This page collects English glosses with Kashmiri infinitives and phrasing, plus related nouns and register notes. Loans are common in modern speech and writing; glosses avoid false precision on English polysemy (especially buckle) and favour periphrasis where a single native verb is not stable. Confirm spoken variants with native speakers when possible.
Verbs (English → Kashmiri infinitives / phrasing)
| English | Kashmiri | Notes |
|---|---|---|
| to burn | dazun دَزان | Some bilingual lists also place “burn” beside zōl — verify locally. |
| to break | tothun | Common “snap / break” sense. Transitive “break something” often uses a causative (e.g. tothāvun, “make break”) depending on the sentence; the pattern is grammar-dependent. |
| to bend | dogun karun (fold / double); hōl karun (turn / bend) | mōṛ appears as “bend / turn” (also noun “a bend”). Spoken munzun (“fold / bend”) is reported — confirm with native speakers. |
| to buckle | — | Knees giving way, metal buckling, warping: often paraphrased, not one fixed verb — e.g. kamzōr gatshun (“become weak / give way”), jukun (“stoop / bend down”), or bend wording (dogun karun / hōl) depending on the image. |
| to bow (body, respect) | jukun, nemun | Dictionary-style pairing. Real respect may also involve namaskār / namastē and gesture, not only one verb. |
| to scream | chikhun | Cognate with the Urdu / Hindi chīkh family. |
Problem, issue, trouble — nouns & phrasing
- masla مَسْلَہ
- Problem / issue — a good general match for “issue.”
- mushkil مُشکِل
- Difficulty; often used like “problem” (mushkil chu).
- mushkilāt
- Plural difficulties (e.g. difficulties facing someone).
- pareshāni پَریشٲنی
- Worry; trouble; vexation (state of being bothered).
- dushwāri دُشوٲری
- Hardship / difficulty — overlaps with pareshāni / mushkil.
- taklīf تَکلیف
- Trouble; harm; inconvenience (Urdu register).
Having a problem with X
There is no single special verb that always maps English “have a problem with.” Usually the construction is nominal plus copula, for example … sith / peth / naal masla chu (“there is a problem with …”). The postposition varies by dialect (sāth, peth, nāl, etc.). You may also hear mushkil chu, pareshāni chu, and similar.
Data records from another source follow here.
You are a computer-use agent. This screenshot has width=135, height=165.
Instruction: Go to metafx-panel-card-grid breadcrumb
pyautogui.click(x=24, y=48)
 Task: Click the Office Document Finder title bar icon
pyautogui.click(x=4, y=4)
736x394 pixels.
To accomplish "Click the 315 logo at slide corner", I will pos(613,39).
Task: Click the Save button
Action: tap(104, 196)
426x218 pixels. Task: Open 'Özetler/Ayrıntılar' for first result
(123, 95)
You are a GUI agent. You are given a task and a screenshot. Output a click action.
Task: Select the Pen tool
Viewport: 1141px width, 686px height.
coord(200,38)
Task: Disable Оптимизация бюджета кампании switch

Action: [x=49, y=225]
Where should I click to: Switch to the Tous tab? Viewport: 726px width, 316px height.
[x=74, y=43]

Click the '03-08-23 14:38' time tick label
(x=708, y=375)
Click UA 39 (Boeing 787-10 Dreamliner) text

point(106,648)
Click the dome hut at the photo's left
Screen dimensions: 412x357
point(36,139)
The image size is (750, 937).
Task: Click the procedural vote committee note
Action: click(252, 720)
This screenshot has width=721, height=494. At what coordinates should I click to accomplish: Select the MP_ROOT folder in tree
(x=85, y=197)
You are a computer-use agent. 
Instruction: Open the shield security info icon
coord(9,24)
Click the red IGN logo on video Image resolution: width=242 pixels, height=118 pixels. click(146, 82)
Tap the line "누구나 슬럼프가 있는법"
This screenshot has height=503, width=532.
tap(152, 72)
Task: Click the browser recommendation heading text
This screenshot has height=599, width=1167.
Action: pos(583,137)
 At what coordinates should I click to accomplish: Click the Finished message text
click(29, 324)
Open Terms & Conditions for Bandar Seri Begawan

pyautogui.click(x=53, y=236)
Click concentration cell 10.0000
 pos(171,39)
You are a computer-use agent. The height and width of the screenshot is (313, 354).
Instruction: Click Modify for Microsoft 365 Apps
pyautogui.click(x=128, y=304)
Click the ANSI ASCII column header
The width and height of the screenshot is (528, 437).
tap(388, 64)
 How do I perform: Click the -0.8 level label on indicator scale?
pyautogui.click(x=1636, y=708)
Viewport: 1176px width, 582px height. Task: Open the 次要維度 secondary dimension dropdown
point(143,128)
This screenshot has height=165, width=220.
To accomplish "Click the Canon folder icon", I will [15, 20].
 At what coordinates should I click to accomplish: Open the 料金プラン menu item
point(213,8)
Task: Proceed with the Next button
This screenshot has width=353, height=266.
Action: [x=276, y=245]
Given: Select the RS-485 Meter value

Existentialism & related philosophical register
- Existentialism (school name)
- Often wujūdiyat وجودیت in scholarly Urdu; sometimes elaborated with wujūdiyat pasandī-style phrasing.
- Existence / being
- wujūd; mawjūd (“existent”); hastī (being — Persian register).
- Essence vs existence
- zaat for essence / self; contrasts with wujūd in Urdu explanations (e.g. existence “precedes” essence in Sartre).
- Individual
- fard, shakhṣ
- Freedom
- azādī / āzādī
- Choice
- ikhtiyār, intikhāb, pasand
- Responsibility
- zimmedārī, zimmah
- Meaning / meaningless
- maʿnī / maānī; be-maʿnī, bī-mānī
- Anxiety / dread / unease (“angst”)
- pareshāni, fikar, bechainī, kurb (more literary Urdu).
- Despair
- māyūsī, nā-ummīdī
- Death
- maut
- Alienation
- ajnabiyat; tanhāī (loneliness); inhirāf depending on context.
- Absurd (Camus sense)
- Often periphrastic (bī-mānī duniyā, lā-maʿniyat) or English absurd.
Everyday Kashmiri in the same conversations
- asun
- “to be.”
- panun
- “own” — self / identity talk.
- duniyā / ālam
- “world.”
- maeni
- “meaning.”
Cautions
Wujūd is central in Islamic metaphysics and Sufism (e.g. waḥdat al-wujūd) — not the same discursive object as European existentialism. Context matters.
Kashmir Shaivism uses its own technical vocabulary (e.g. Prakāśa, Vimarśa, Cit) — a different system from “existentialism” as a modern European label.